* Begin Material for this task *
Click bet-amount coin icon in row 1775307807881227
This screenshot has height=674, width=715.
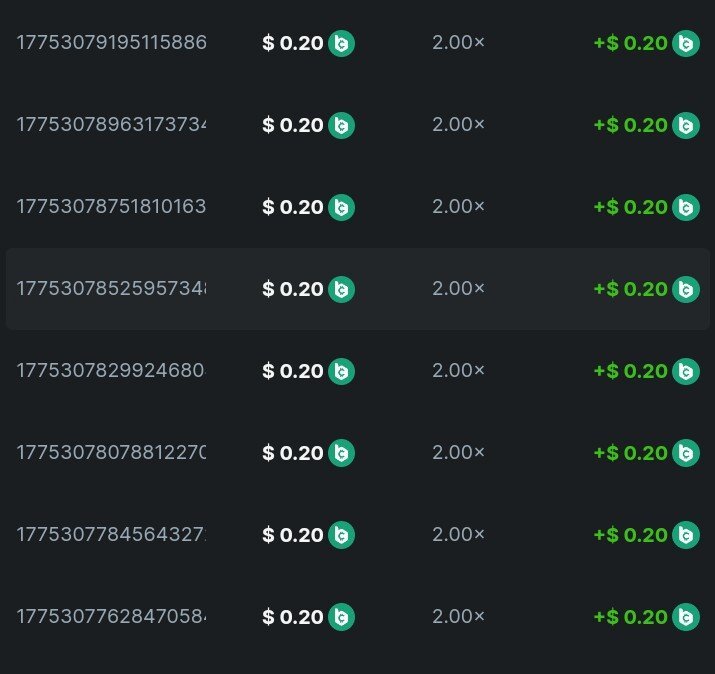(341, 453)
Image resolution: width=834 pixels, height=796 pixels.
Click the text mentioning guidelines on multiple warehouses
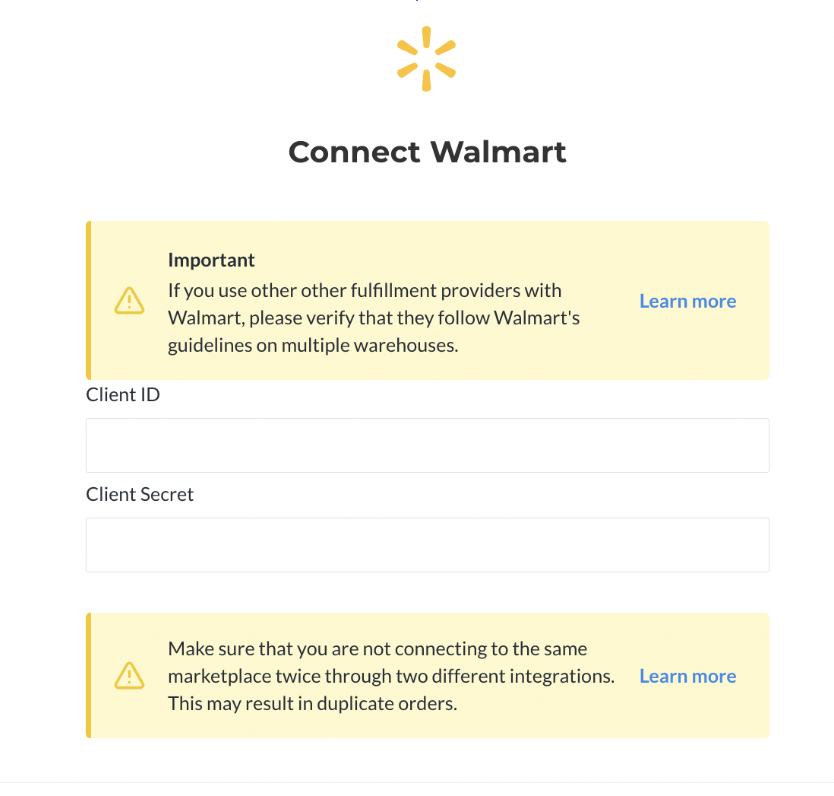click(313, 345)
* End Material for this task *
Give back every line of the listing above word for word, but leave out the pictures.

Task result
Click bet-amount coin icon in row 1775307807881227
This screenshot has height=674, width=715.
(341, 453)
Image resolution: width=834 pixels, height=796 pixels.
Click the text mentioning guidelines on multiple warehouses
click(313, 345)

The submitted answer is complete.